Extracted entries
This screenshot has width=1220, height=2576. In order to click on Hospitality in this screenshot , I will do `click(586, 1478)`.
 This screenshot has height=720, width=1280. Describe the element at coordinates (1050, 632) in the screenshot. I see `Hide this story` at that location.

==

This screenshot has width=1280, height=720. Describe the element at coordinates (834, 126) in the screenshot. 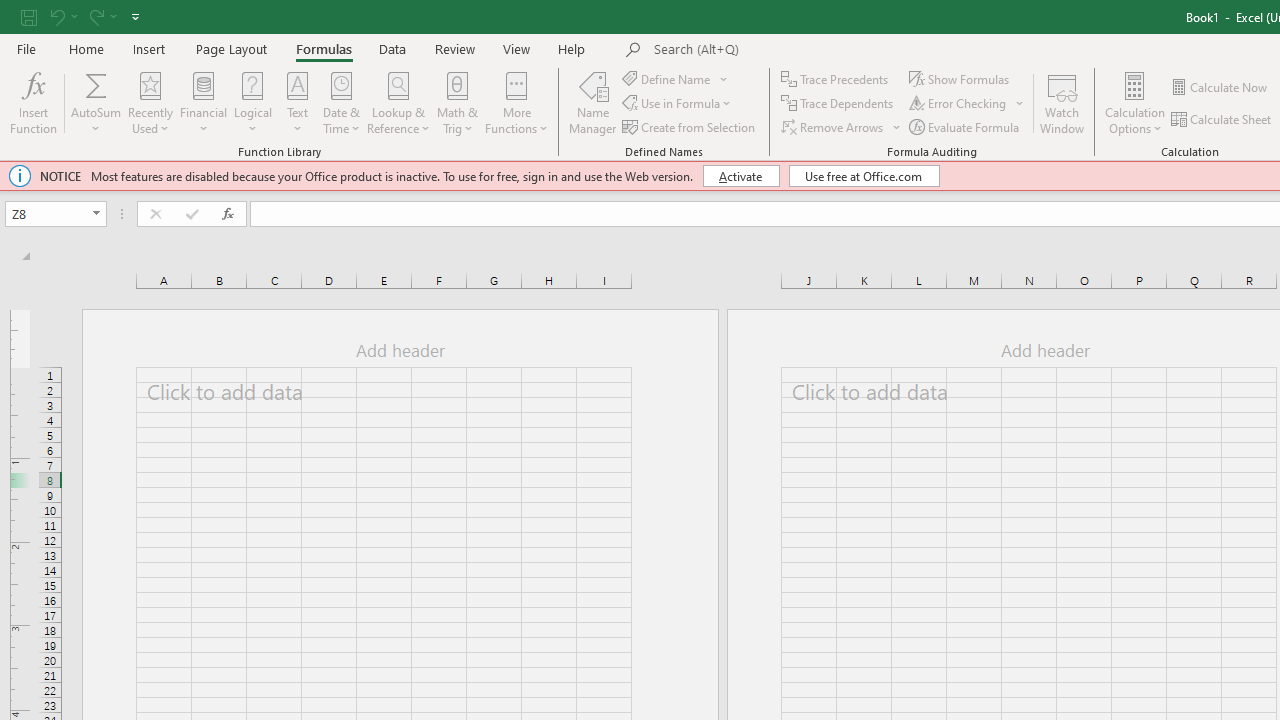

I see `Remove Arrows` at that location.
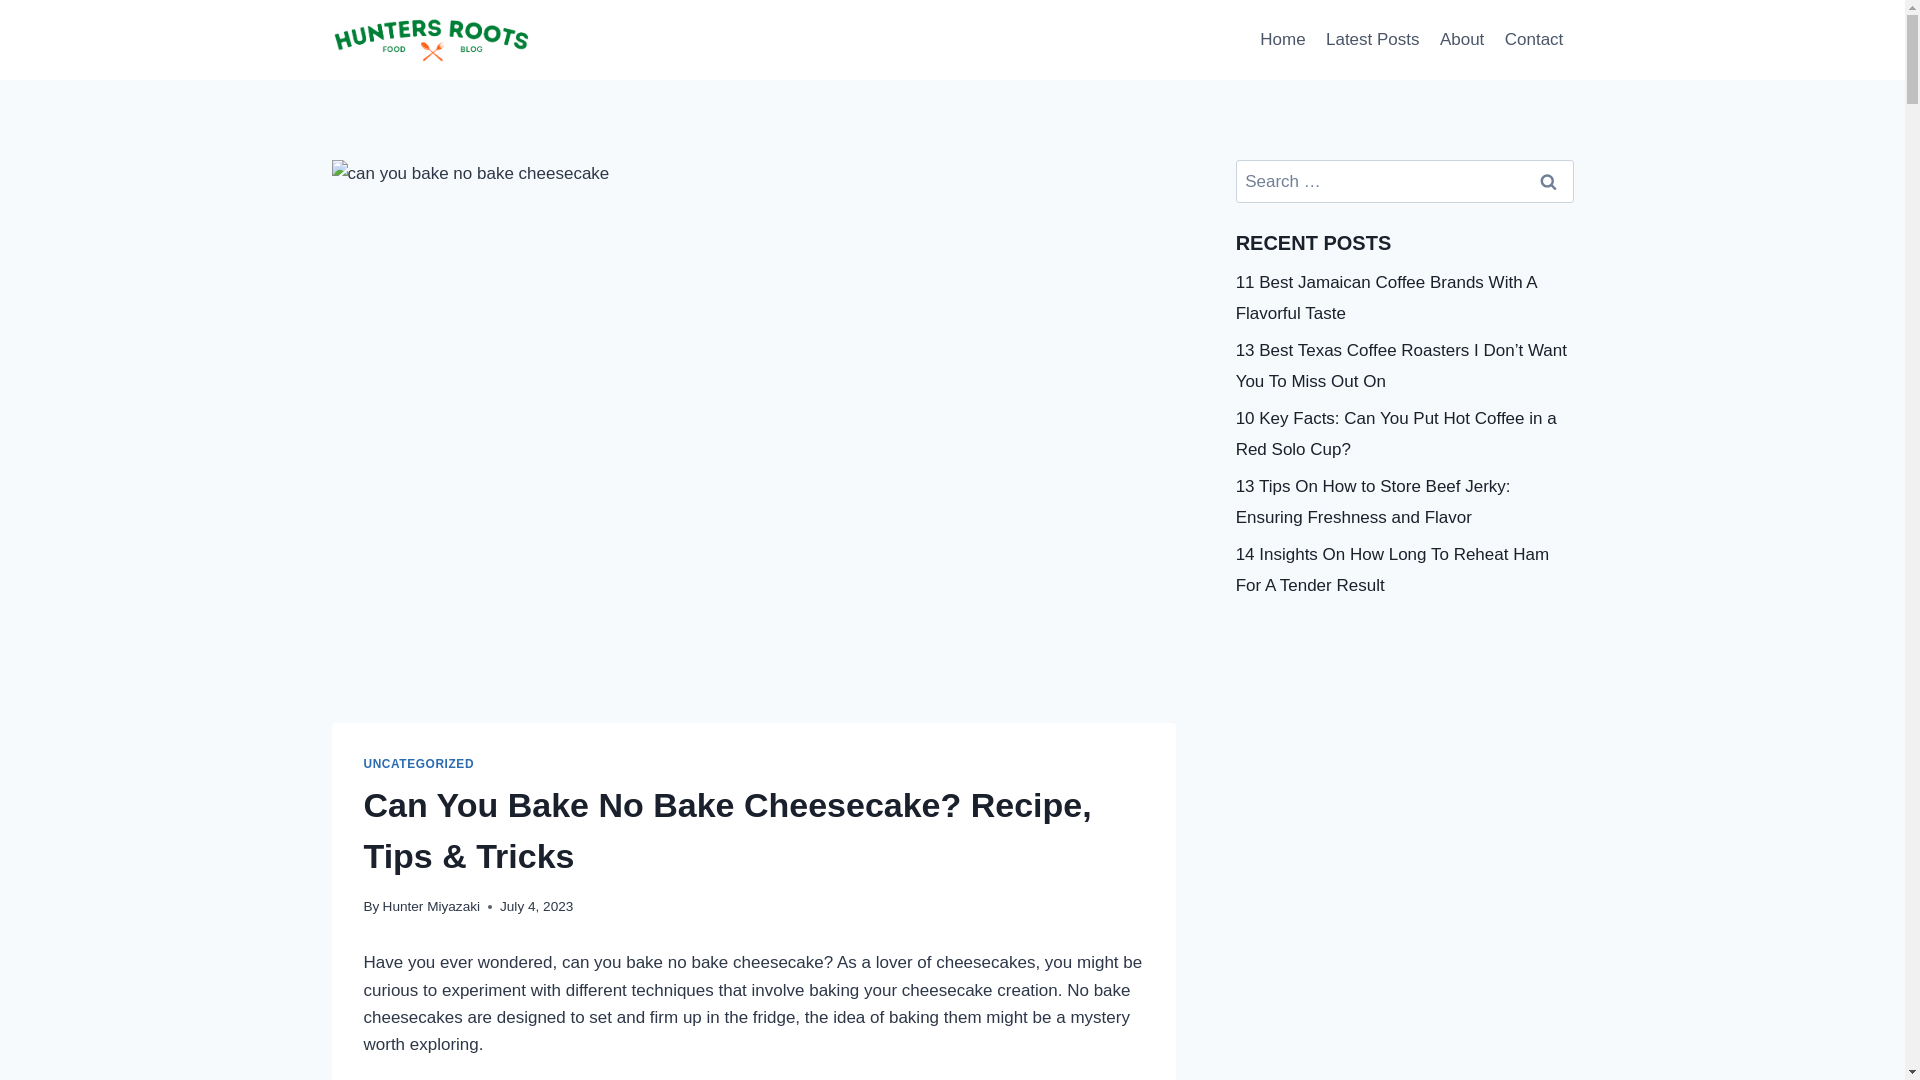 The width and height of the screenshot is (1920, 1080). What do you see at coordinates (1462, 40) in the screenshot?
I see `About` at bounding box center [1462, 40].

Prompt
Please copy the rows above word for word, from the line with "This screenshot has width=1220, height=2576." to the line with "This screenshot has height=720, width=1280.", both included.

Task solution
This screenshot has width=1220, height=2576. In order to click on Hospitality in this screenshot , I will do `click(586, 1478)`.
 This screenshot has height=720, width=1280. Describe the element at coordinates (1050, 632) in the screenshot. I see `Hide this story` at that location.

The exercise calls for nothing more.